→ DATASET EXTRACT

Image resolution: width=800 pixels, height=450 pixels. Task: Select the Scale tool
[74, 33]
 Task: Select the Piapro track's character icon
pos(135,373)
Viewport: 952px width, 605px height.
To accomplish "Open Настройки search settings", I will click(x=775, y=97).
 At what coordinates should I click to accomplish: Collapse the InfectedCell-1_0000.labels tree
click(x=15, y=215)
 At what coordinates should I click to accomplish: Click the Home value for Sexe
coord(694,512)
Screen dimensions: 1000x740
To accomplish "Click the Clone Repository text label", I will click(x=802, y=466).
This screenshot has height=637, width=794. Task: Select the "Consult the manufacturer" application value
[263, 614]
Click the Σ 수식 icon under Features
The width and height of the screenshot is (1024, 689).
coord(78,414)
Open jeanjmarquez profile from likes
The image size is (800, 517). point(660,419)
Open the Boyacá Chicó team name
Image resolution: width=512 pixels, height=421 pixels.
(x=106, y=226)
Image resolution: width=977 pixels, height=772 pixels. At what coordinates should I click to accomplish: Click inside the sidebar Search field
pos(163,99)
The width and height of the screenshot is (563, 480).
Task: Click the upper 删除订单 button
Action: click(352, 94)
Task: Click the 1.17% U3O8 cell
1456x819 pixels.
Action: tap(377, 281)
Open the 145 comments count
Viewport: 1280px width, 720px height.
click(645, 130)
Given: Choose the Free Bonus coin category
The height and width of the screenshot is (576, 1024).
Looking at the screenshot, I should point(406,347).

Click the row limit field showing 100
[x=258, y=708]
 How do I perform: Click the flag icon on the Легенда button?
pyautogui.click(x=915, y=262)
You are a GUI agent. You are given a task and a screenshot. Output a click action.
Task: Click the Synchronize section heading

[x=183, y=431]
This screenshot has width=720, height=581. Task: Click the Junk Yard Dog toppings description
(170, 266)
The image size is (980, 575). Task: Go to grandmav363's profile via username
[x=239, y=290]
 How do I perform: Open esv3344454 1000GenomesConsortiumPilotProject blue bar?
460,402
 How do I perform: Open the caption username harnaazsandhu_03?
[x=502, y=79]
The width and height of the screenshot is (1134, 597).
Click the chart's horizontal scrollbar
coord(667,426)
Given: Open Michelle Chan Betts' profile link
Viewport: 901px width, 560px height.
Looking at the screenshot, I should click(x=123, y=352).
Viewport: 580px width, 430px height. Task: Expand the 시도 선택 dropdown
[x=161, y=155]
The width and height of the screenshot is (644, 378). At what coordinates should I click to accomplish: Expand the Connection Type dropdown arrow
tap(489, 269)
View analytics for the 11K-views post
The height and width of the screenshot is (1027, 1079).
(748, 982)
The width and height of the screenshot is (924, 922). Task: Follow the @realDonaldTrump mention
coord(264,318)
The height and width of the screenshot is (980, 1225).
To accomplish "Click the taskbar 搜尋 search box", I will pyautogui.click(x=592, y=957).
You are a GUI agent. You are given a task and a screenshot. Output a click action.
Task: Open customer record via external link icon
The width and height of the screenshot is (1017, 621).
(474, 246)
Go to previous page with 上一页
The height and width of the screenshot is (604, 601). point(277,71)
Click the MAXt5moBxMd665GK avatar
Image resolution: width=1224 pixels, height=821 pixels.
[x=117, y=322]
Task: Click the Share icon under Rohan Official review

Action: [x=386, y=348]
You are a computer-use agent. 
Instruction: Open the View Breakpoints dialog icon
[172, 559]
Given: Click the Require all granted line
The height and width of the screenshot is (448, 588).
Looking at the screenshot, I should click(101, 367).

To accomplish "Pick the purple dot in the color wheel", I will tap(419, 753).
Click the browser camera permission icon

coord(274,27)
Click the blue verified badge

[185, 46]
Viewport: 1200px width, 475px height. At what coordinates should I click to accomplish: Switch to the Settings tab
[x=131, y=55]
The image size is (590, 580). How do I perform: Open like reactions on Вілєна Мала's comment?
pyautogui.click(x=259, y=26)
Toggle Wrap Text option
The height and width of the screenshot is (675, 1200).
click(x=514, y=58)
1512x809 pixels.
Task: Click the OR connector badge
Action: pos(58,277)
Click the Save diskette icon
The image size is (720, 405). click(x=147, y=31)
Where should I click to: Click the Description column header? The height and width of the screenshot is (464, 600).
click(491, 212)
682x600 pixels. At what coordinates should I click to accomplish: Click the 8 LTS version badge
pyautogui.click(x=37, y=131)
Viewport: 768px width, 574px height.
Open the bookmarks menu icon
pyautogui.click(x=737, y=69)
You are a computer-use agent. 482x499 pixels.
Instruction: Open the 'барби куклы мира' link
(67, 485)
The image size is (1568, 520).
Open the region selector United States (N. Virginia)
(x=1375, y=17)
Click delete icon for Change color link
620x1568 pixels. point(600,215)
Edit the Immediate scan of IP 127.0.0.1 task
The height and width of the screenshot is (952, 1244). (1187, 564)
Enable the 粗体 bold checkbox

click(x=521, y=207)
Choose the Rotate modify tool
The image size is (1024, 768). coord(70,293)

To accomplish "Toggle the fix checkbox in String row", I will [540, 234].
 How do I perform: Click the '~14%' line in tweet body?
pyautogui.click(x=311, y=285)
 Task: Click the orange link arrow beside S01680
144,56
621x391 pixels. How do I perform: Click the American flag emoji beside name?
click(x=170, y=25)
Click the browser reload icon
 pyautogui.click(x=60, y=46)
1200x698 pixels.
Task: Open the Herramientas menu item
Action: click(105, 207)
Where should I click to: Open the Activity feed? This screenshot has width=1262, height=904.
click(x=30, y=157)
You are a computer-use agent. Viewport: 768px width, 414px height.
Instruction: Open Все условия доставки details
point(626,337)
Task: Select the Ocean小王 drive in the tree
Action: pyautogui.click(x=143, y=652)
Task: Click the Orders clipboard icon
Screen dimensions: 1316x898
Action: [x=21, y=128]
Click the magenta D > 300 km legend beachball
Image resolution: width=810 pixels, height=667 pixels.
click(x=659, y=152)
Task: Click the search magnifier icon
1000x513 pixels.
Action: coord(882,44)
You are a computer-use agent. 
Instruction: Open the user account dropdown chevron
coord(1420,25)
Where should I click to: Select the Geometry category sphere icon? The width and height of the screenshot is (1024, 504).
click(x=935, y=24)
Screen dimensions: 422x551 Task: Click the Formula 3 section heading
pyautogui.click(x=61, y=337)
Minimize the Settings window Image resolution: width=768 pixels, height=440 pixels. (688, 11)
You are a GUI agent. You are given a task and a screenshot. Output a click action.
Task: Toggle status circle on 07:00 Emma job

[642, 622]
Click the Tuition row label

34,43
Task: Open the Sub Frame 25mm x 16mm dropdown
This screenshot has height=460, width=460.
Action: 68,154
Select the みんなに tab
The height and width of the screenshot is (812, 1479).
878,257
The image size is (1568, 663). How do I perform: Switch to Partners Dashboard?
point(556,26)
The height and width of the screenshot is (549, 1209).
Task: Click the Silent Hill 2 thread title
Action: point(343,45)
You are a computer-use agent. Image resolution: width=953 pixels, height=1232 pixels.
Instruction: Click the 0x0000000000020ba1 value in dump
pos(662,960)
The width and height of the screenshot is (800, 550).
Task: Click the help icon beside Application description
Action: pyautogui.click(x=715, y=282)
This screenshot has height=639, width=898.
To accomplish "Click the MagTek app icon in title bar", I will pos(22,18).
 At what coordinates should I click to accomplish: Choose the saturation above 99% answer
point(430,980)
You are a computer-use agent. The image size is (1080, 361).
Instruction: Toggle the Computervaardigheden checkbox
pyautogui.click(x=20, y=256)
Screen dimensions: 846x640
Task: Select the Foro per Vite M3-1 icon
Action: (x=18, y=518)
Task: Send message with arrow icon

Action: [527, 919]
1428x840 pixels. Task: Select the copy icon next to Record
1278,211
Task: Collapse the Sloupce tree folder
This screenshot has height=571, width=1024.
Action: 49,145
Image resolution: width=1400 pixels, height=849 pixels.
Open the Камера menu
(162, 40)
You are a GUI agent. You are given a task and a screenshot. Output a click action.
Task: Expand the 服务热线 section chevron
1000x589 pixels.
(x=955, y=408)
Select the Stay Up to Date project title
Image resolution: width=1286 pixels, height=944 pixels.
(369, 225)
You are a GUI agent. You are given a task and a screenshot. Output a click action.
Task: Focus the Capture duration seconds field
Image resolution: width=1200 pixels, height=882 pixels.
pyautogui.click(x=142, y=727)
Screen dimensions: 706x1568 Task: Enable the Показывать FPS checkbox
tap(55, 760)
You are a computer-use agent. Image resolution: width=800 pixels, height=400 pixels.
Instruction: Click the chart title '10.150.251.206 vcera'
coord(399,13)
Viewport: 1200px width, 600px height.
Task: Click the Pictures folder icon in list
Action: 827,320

→ WORK TASK
Begin at the line that has "Click the magenta D > 300 km legend beachball" in the entries above; stop after the line that has "You are a computer-use agent. Image resolution: width=953". Transcribe exactly those lines and no others.

→ EXERCISE OUTPUT
Click the magenta D > 300 km legend beachball
Image resolution: width=810 pixels, height=667 pixels.
click(x=659, y=152)
Task: Click the search magnifier icon
1000x513 pixels.
Action: coord(882,44)
You are a computer-use agent. 
Instruction: Open the user account dropdown chevron
coord(1420,25)
Where should I click to: Select the Geometry category sphere icon? The width and height of the screenshot is (1024, 504).
click(x=935, y=24)
Screen dimensions: 422x551 Task: Click the Formula 3 section heading
pyautogui.click(x=61, y=337)
Minimize the Settings window Image resolution: width=768 pixels, height=440 pixels. (688, 11)
You are a GUI agent. You are given a task and a screenshot. Output a click action.
Task: Toggle status circle on 07:00 Emma job

[642, 622]
Click the Tuition row label

34,43
Task: Open the Sub Frame 25mm x 16mm dropdown
This screenshot has height=460, width=460.
Action: 68,154
Select the みんなに tab
The height and width of the screenshot is (812, 1479).
878,257
The image size is (1568, 663). How do I perform: Switch to Partners Dashboard?
point(556,26)
The height and width of the screenshot is (549, 1209).
Task: Click the Silent Hill 2 thread title
Action: point(343,45)
You are a computer-use agent. Image resolution: width=953 pixels, height=1232 pixels.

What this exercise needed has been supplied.